In the end it was Cooke’s libidinal excesses that proved his undoing. Guralnick even has a word for it: whorehopping – except Cooke managed in a funny, one song, single word sort of way, to cheat the memory of the circumstances of his death, to make it not worth remembering, and make a purchase on a future which, in his life time, would have seemed as likely as an alligator falling from the sky.

You can find the story of the end of Sam Cooke on the Wiki biography of the man. It has him stumbling drunkenly and dressed only in one shoe and an overcoat (with nothing underneath) into the office of Bertha Franklin, manager of the Hacienda Motel at 9137 South Figueroa in Los Angeles, California, in December 1964, twelve years and a life-time of sorts since he recorded Jesus Will Lead Me To That Promised Land. He was a young man then and we imagine that maybe in winter 1964 at thirty three years old, things were starting to slip a bit. A half naked angry drunk, attacking women, consorting with prostitutes. No one who knew him could believe, wanted to believe, that this was Sam Cooke. Not Etta James, not Solomon Burke…

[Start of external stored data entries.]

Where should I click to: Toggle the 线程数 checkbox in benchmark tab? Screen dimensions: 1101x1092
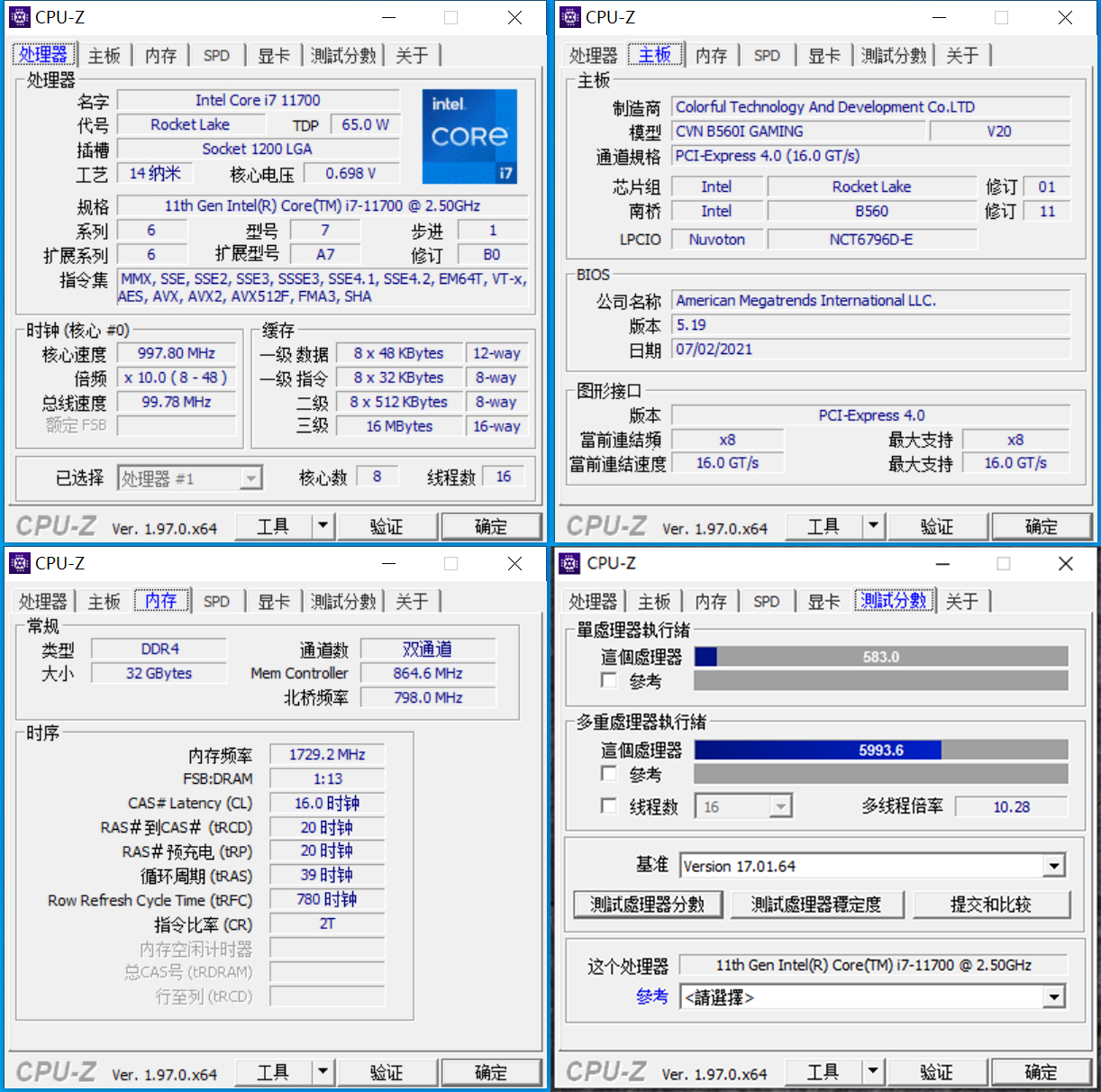click(608, 805)
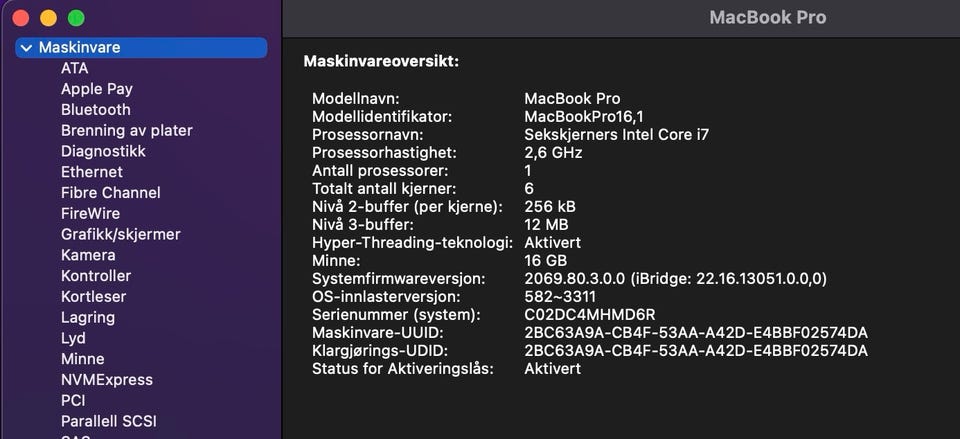Image resolution: width=960 pixels, height=439 pixels.
Task: Open Apple Pay sidebar entry
Action: pyautogui.click(x=96, y=89)
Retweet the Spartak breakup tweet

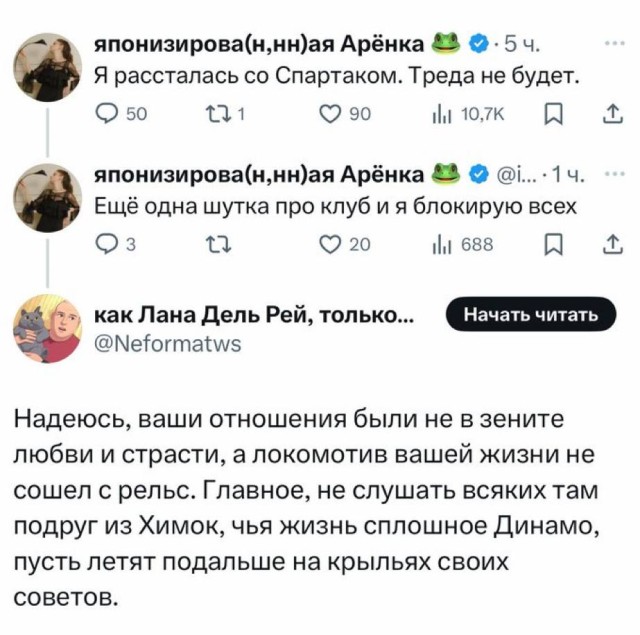click(x=224, y=114)
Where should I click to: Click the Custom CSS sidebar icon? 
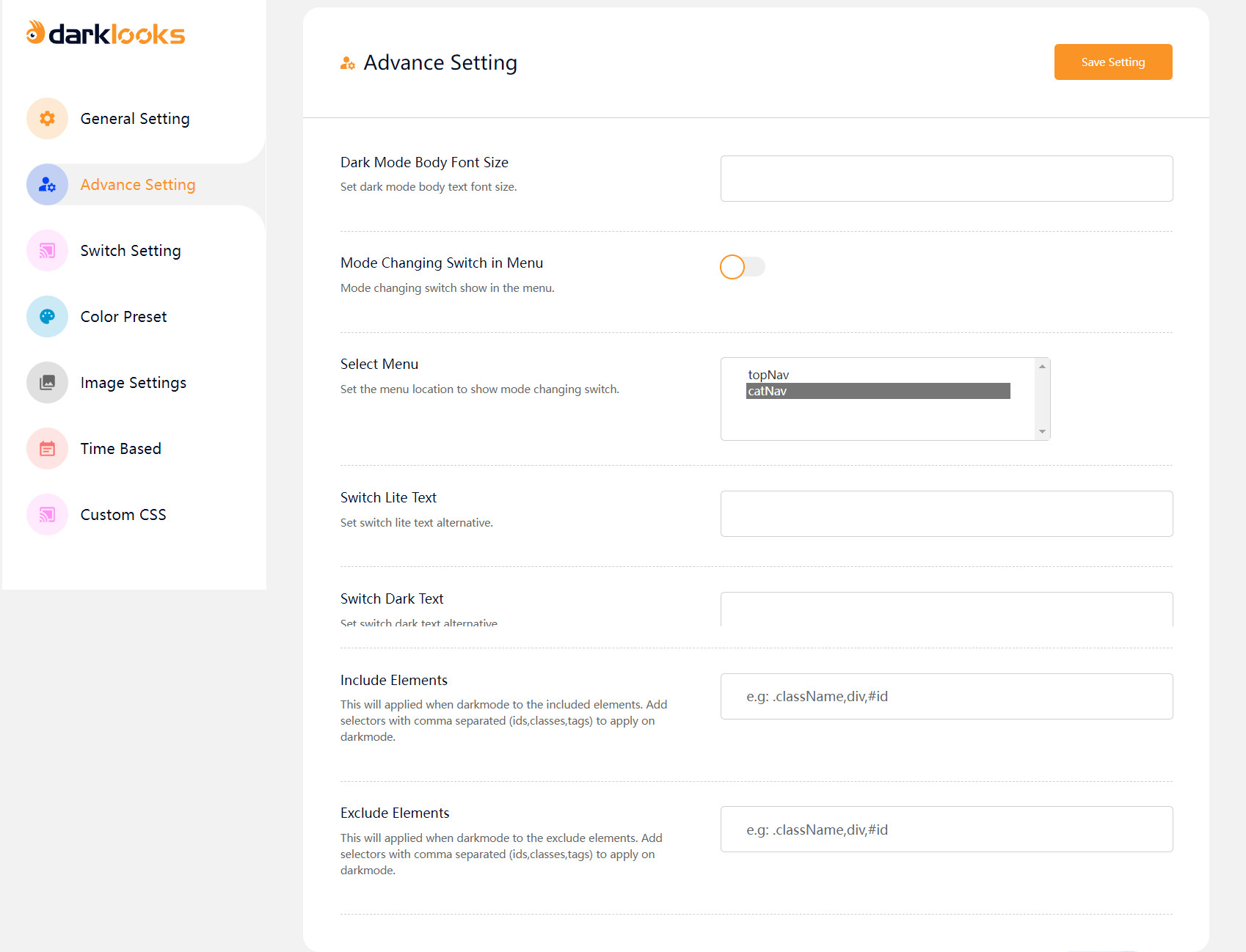click(47, 515)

Cooke demanded to know the whereabouts of a woman who had accompanied him to the hotel. Franklin told Cooke that the woman was not in the office. Cooke grabbed Franklin, and demanded to know the woman’s whereabouts. Franklin grappled with Cooke and they fell to the floor. Franklin managed to get up and ran to retrieve her gun. She told the police that she then fired at Cooke in self-defense, because she feared for her life. Cooke was struck once in the torso, and according to Franklin, he exclaimed, ‘Lady, you shot me,’ before mounting a last charge at her. She said that she beat him over his head with a broomstick before he finally fell, mortally wounded by the gunshot.

A younger Sam Cooke, without – from what we hear in his singing of Jesus Will Lead Me To That Promised Land – a thought of the application of the song’s narrative to the impossible scenario of his own speaking from the dead, as the dead, and more with his usual detailed attention to the song’s architecture and its formal demands and possibilities, sang of his saviour some twelve years before this December night ‘He brought peace to my dying soul’: We can only hope that, as Sam Cooke sank into death, the presence of his saviour Jesus, evoked in the eternal present tense of the song (the eternal present tense of death itself), sung from the space of death, brought peace to Cooke’s dying soul as the song’s narrator proclaimed, through Cooke’s voice, it had done for him (or her - does anyone know who wrote the song?).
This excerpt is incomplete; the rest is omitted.